Comment by dotancohen 2 days ago

5 replies

If you are writing a scraper it behooves you to understand the website that you are scraping. WordPress websites, like that the author is discussing, provide such an API out of the box. And like all WordPress features, this feature is hardly ever disabled or altered by the website administrators.

And identifying a WordPress website is very easy by looking at the HTML. Anybody experienced in writing web scrapers has encountered it many times.

Y-bar 2 days ago

> If you are writing a scraper it behooves you to understand the website that you are scraping.

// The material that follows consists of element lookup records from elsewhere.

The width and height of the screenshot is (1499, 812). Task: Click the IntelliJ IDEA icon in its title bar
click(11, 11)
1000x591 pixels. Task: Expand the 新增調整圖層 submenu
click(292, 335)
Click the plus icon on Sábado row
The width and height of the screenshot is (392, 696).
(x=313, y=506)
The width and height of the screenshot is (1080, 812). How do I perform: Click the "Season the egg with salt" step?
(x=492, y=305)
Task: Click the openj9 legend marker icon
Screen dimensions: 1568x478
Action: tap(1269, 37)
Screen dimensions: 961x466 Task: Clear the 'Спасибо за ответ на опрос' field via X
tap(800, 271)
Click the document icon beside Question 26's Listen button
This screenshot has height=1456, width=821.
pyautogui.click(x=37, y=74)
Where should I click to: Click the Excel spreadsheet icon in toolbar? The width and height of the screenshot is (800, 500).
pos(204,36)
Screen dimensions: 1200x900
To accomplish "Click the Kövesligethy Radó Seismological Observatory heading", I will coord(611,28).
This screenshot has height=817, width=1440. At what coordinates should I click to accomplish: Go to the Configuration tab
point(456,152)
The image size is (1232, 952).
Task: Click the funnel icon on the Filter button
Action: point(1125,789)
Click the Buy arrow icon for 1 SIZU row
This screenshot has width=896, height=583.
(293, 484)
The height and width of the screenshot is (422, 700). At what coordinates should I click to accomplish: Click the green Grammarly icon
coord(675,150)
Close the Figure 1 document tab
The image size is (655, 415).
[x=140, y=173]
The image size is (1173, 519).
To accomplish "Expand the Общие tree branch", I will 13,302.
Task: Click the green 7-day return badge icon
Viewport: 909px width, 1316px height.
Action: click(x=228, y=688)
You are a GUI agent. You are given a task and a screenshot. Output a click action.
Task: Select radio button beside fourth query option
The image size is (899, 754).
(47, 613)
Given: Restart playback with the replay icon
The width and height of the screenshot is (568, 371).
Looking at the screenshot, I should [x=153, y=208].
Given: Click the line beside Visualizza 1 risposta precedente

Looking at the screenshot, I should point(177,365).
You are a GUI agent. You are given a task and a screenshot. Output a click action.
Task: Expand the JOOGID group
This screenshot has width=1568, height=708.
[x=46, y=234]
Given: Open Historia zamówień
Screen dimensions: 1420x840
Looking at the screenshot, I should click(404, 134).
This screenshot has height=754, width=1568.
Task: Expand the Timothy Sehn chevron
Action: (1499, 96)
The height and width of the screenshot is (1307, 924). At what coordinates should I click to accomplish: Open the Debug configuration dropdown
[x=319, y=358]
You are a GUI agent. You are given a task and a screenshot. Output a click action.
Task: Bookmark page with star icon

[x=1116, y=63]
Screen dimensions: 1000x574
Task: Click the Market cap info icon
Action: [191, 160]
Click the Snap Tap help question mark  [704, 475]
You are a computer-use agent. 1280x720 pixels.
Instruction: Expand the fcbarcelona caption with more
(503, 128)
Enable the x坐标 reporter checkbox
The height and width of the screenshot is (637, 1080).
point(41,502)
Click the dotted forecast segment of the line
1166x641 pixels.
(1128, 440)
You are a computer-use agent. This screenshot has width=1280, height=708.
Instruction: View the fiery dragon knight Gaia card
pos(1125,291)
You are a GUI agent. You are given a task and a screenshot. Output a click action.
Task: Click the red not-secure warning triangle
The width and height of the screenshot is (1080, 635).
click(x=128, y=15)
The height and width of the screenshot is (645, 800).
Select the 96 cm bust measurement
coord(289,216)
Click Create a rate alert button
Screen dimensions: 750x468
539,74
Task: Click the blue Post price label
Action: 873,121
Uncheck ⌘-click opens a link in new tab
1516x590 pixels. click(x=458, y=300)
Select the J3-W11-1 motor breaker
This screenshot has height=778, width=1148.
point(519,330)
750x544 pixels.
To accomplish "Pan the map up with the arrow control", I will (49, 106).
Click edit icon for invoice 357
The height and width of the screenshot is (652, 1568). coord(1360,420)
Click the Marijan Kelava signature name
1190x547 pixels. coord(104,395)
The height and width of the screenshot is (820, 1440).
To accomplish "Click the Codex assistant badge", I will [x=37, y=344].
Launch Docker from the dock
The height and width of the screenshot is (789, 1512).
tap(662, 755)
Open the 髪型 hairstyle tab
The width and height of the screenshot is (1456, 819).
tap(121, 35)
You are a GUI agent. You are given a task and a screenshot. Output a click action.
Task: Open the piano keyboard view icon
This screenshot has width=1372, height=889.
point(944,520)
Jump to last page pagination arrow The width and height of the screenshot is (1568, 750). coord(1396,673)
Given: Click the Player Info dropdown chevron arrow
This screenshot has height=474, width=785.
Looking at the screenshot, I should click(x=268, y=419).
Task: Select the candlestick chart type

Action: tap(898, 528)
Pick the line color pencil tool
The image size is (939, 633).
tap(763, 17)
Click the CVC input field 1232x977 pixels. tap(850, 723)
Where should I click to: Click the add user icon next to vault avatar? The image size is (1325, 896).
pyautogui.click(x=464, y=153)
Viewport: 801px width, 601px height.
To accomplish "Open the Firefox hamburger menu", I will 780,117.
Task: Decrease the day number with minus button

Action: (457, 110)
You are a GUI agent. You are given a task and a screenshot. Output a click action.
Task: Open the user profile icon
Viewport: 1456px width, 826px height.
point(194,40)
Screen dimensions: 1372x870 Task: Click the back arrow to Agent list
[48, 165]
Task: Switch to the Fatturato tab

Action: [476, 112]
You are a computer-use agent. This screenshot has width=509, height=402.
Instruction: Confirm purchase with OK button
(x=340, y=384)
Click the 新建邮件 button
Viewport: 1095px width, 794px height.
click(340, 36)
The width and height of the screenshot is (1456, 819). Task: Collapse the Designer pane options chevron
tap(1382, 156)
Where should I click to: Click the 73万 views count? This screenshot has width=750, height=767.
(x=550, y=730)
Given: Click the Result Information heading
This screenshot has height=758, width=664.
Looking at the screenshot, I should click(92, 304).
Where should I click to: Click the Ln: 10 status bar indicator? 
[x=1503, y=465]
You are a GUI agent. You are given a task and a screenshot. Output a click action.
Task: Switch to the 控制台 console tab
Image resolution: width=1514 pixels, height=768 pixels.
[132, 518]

That’s what semantic markup is for? No? H1…n:s, article:s, nav:s, footer:s (and microdata even) and all that helps both machines and humans to understand what parts of the content to care about in certain contexts.

Why treat certain CMS:s different when we have the common standard format HTML?

estimator7292 2 days ago

What if your target isn't any WordPress website, but any website?

It's simply not possible to carefully craft a scraper for every website on the entire internet.

Whether or not one should scrape all possible websites is a separate question. But if that is one's goal, the one and only practical way is to just consume HTML straight.

pavel_lishin 2 days ago

If you are designing a car, it behooves you to understand the driveway of your car's purchaser.

  • dotancohen a day ago

    Web scrapers are typically custom written to fit the site they are scraping. Very few motor vehicles are commissioned for a specific purchaser - fewer still to the design of that purchaser.

    • pavel_lishin a day ago

      I have a hard time believing that the scrapers that are feeding data into the big AI companies are custom-written on a per-page basis.